## Meteo Bakery - LightGBM feature importance
In this notebook, we will test LightGBM algorithm and assess feature importance.

### import libraries

In [None]:
# import modules
import numpy as np
import pandas as pd
import matplotlib.pyplot as plt
import seaborn as sns
from itertools import product

from sklearn.metrics import mean_absolute_percentage_error
from sklearn.model_selection import TimeSeriesSplit

from lightgbm import LGBMRegressor

### load data

In [None]:
df = pd.read_csv('../data/data_combined.csv')
df['date'] = pd.to_datetime(df['date'])
df.set_index('date', inplace=True)
df.head()

### transform periodic month feature using sine and cosine functions

In [None]:
df['month_sin'] = df.month.apply(lambda x: np.sin(np.array(x) * np.pi /6))
df['month_cos'] = df.month.apply(lambda x: np.cos(np.array(x) * np.pi /6))

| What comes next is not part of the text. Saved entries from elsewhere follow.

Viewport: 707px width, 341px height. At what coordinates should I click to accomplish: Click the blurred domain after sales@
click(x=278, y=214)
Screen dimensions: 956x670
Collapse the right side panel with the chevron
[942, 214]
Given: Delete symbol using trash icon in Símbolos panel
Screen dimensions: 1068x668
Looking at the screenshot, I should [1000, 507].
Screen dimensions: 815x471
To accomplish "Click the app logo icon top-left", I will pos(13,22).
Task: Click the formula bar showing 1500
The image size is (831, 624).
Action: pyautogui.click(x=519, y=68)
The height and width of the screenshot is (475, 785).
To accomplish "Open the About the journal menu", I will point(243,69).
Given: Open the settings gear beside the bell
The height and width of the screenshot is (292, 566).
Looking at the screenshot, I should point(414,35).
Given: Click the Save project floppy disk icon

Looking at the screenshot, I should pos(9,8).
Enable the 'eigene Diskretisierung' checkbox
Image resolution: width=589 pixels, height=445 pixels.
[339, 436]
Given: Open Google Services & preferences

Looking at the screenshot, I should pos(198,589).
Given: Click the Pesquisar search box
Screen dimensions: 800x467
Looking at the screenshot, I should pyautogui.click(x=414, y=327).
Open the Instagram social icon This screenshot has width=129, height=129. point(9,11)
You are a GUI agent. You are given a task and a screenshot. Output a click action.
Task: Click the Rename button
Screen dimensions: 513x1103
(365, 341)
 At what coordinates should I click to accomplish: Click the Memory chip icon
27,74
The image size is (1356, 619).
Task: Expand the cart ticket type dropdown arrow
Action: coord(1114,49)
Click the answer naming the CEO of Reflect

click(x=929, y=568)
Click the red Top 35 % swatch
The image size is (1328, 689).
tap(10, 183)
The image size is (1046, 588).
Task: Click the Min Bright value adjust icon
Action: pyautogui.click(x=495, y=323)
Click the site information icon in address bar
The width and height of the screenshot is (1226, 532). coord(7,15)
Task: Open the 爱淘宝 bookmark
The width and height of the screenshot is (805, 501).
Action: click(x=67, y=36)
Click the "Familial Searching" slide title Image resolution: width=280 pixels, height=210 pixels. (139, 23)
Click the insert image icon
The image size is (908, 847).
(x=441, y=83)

### select only years up to 2020

In [None]:
df = df[df.year<2020]

### generate lag features

In [None]:
# initialize empty dataframe
df_lag = pd.DataFrame({})
for i, group in enumerate(product(df['branch'].unique(), df['product'].unique())):
        # subselect time series and generate lag features
        ts = df[(df['branch']==group[0]) & (df['product']==group[1])].copy()
        # map feature to dictionary
        target_map = ts['turnover'].to_dict()
        ts['lag_07'] = (ts.index - pd.Timedelta('7 days')).map(target_map)
        ts['lag_365'] = (ts.index - pd.Timedelta('365 days')).map(target_map)
        # concatenate to dataframe
        df_lag = pd.concat([df_lag, ts], axis=0)

In [None]:
df_lag.sort_index(inplace=True)

In [None]:
df_lag.head()

### check missings in sales data

In [None]:
df_lag.groupby(['branch', 'product'])['turnover', 'month'].count()

In [None]:
df_lag[(df_lag['turnover'].isnull()) & (df_lag['branch']=='Metro')]

4 missing days for Metro station. Additionally, there no sales for Mischbrote on 16-10-2018 and 16-10-2019.

In [None]:
df_lag[(df_lag['turnover'].isnull()) & (df_lag['branch']=='Train_Station')]

Train Station has exactly the same missings as Metro branch.

In [None]:
df_lag[(df_lag['turnover'].isnull()) & (df_lag['branch']=='Center') & (df_lag['product']=='Mischbrote')].head(25)

69 missing days for Center branch. There frequently fall on a public holiday, thus indicating that this branch probably had closed on these days.

### replace NaNs
replace NaNs in turnover column with turnover of corresponding day of preceding weak, otherwise, use combined forward fill

In [None]:
df_repl = df_lag.copy()
# replace NaN at Center branch by 1 is occurring on public holiday
df_repl.loc[(df_repl['branch']=='Center') & (df_repl['public_holiday']==True), 'turnover'] = df_repl.loc[(df_repl['branch']=='Center') & (df_repl['public_holiday']==True), 'turnover'].fillna(1)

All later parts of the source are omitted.